Contaminated Ben & Jerry's ice cream, genetic engineering, sodium in pasta sauce

KIND snack bars at the Costco Wholesale Business Center on South River Street in Hackensack are displayed in boxes declaring they are made without "genetically engineered ingredients."
But when I bought Dannon's Oikos Yogurt at the ShopRite in Paramus, I learned from the label when I got home, below, that it is "partially produced with genetic engineering."




-- HACKENSACK, N.J.

By VICTOR E. SASSON
EDITOR

The Organic Consumers Association has launched a campaign to get Ben & Jerry's to go organic after breaking the news about Roundup weedkiller contamination in the company's ice cream.

Roundup or glyphosate, a weedkiller made by Monsanto, is "probably carcinogenic to humans," according to the World Health Organization.

The association, a non-profit advocacy group for organic agriculture based in Minnesota, says Vermont's dairy farmers feed their cows GMO [genetically modified] corn treated with glyphosate, and pollute the state's waterways.

Ben & Jerry's also sources dairy in western states -- all from non-organic industrial dairy farms.

Mostly Roundup

In 2016, the most heavily used pesticide polluting Vermont's waterways was Monsanto's Roundup or glyphosate -- 62,458 pounds, according to the Organic Consumers Association.

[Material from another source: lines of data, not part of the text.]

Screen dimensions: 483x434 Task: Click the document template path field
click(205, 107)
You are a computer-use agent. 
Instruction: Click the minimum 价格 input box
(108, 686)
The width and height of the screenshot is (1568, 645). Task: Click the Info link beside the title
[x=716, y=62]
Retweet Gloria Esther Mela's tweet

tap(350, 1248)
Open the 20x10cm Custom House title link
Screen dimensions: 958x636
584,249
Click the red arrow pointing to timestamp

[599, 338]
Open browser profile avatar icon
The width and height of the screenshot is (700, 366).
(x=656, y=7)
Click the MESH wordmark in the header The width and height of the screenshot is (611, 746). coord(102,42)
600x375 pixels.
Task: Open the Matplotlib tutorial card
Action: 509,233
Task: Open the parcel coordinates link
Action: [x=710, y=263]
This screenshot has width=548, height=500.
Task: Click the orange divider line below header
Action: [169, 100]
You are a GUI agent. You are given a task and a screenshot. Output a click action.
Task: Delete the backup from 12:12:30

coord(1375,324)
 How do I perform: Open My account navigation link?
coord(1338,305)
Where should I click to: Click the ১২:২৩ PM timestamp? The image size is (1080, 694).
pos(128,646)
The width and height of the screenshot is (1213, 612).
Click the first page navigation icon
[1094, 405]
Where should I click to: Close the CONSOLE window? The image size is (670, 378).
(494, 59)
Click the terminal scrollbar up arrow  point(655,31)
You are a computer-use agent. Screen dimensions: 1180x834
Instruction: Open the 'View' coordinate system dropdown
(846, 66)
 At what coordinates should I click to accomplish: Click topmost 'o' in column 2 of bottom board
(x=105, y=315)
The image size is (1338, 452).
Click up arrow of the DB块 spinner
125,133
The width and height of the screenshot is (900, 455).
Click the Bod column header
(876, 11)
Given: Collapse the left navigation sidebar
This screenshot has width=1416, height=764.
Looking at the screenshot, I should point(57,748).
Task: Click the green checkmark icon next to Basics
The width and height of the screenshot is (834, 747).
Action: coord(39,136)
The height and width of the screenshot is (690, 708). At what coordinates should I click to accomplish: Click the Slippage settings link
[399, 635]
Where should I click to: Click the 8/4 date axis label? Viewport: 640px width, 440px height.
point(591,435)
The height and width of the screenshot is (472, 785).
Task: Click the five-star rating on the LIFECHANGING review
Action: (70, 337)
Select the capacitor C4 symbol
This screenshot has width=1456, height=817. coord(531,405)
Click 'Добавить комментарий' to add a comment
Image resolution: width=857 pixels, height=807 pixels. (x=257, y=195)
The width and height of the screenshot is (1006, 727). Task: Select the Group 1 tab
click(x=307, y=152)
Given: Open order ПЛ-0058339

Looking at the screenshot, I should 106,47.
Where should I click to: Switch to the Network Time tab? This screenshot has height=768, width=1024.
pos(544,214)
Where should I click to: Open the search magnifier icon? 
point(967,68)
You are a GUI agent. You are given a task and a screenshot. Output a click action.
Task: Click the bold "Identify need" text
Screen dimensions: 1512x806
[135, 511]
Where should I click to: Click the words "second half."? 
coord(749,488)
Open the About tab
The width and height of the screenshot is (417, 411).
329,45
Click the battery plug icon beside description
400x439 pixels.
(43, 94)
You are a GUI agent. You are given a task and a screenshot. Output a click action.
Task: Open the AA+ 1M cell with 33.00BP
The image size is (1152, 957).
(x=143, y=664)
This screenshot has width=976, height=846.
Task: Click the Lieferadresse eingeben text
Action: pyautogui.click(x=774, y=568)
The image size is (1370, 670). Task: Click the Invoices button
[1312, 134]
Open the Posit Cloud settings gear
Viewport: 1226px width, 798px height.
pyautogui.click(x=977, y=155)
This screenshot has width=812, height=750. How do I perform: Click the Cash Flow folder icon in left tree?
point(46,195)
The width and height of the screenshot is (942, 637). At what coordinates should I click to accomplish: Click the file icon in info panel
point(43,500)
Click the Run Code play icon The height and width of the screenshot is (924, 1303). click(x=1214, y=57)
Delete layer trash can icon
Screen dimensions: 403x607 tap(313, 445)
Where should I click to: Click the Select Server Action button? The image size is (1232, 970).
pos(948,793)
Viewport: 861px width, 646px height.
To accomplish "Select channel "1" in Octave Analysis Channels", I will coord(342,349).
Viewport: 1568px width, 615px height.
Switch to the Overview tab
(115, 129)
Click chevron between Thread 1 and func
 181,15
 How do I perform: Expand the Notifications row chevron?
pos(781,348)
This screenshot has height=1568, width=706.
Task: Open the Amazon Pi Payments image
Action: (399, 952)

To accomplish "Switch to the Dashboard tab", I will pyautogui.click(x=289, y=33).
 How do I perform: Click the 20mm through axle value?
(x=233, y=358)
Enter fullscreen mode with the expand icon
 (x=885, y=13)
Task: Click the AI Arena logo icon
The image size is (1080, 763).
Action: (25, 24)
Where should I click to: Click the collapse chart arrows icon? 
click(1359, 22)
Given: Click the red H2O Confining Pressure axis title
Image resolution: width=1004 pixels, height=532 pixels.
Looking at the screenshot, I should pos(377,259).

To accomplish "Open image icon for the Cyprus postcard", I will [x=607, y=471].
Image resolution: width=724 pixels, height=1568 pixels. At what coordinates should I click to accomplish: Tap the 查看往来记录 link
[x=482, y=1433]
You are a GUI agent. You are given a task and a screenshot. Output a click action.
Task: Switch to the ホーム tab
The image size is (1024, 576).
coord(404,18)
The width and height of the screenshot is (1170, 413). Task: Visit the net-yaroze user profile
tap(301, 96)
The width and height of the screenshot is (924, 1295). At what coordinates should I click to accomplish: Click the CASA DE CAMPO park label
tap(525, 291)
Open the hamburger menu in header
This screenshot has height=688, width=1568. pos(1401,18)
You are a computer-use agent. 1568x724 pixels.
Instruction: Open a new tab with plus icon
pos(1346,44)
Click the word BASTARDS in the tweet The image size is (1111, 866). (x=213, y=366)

Ben & Jerry's said that by 2020, it would aim to eliminate "glyphosate-contaminated ingredients from its supply chain," presumably by not sourcing ingredients from suppliers that use glyphosate "to dry out" crops before harvest.

Ben & Jerry's, now owned by Unilever, also pledged to introduce organic ice cream in 2018, amounting to 6 percent of the brand's total ice cream production in the U.S. 

Less sodium

A half-cup of Shop Rite's Wholesome Pantry Organic Pasta Sauce contains only 8% of the recommended maximum daily intake of sodium -- compared to 18% for Victoria brand sauces and 20% for the Botticelli brand from Italy -- and no added sugar.

I bought four 24-ounce jars of Wholesome Pantry Basil and Tomato or Roasted Garlic, on sale for 99 cents each today, at the ShopRite on Passaic Street in Rochelle Park.

I usually buy a 1-pound tub of Earthbound Farm Organic Spring at Costco Wholesale every week, but the "use by date" is even harder to read than before.